The books starts with Truman’s first day of senior year. Patsy, unexpectedly, has a new man-friend and Truman gives her a little ribbing over it. He’s not used to her sharing her time with anyone but him. Truman’s a little unsettled, but this fades when he sees a new student that he finds tremendously attractive, Mike Stewart. As the year goes on, Mike becomes part of the tech crew for the senior musical Truman ends up assistant directing. They are performing “Harvey,” which is a classic about a man who sees and invisible rabbit, and whom the entire cast think is nuts. Turns out that Patsy’s boyfriend is Mike’s father—and sometimes Mike is nice enough to drive Truman home from rehearsals.
It’s not just niceness, though. Mike is attracted to Truman—and a bit inspired by his fearlessness. Not enough to come out, despite already having had a secret boyfriend he left behind when moving to Ohio. Mike’s dad’s not a fan of the gays, though he likes Patsy enough to overlook Truman’s outre personality. Truman thinks they might actually become friends, but Mike—despite being a big brute of a man-child—fears what people might think.
Just as production for the show is gearing up, there’s a problem with one of the leads—and the best replacement is Truman, who knows all the lines and the stage directions inside out. Trouble is, Truman will have to “inhabit” a character that ends up being extremely controversial. So much so that the bigots come out to hate.
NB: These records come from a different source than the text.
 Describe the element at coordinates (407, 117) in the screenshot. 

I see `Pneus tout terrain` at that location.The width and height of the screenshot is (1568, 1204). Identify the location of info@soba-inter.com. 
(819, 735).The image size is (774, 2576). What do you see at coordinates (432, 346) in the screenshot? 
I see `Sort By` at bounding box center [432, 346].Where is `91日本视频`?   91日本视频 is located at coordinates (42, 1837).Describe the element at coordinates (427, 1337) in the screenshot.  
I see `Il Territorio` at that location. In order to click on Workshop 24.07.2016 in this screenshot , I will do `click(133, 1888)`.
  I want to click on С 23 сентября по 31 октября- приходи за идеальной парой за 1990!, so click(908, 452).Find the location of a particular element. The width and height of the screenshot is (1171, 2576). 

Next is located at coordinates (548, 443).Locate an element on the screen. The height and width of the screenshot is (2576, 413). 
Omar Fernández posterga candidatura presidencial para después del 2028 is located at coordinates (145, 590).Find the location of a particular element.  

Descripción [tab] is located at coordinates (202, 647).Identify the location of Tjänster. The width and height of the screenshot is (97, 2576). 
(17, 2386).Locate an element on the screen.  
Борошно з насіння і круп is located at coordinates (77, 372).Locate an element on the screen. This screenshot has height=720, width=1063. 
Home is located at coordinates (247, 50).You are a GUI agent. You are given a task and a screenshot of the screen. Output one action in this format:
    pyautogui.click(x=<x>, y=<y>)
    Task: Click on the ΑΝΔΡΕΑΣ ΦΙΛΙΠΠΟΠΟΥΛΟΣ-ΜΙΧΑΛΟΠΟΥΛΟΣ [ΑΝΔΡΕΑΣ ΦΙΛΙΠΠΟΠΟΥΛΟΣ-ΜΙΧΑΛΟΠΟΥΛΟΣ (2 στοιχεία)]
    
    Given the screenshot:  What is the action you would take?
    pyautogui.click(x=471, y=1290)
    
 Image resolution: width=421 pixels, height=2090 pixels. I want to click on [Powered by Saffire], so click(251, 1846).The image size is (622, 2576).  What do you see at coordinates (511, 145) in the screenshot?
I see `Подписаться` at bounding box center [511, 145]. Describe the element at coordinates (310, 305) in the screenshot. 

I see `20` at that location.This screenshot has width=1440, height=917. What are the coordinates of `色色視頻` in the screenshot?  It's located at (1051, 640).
We get both Mike’s and Truman’s points-of-view here, so we can see how deeply troubled each of these guys is at different points in the story. Truman dominates the narrative, but Mike’s vignettes help round out the experience. I wanted to dislike Mike, at first, but only because he’s selfish and inadvertently hurts Truman. He does make decisions, however, that support Truman in ways Truman can’t see and doesn’t know about. When the controversy over the play begins to bubble over, we get to see the vulnerability, and fearlessness, of both Mike and Truman. I was overjoyed, honestly, watching this drama play out. There are some bittersweet moments, especially when Truman feels like a cast off, but the pace didn’t let me wallow. Truman is such an exuberant character, it’s tough seeing him shut down in any way.
The climax is magical, with love and support coming from unexpected parties. Mike’s experiences and decisions are pivotal here, and his support gives Truman the boost he needs at what seems to be his darkest moment. Their romance has fits and starts, and problems that stem from Mike’s unwillingness to come out. When he gets past his issues, Mike becomes a partner worthy of Truman, and they both find more happiness than they anticipated. Despite being YA, there’s a bit of sexytimes; both Truman and Mike are 18 and have healthy sexual appetites. Expect a slow burn, though.
A review copy of this book was provided by Dreamspinner Press.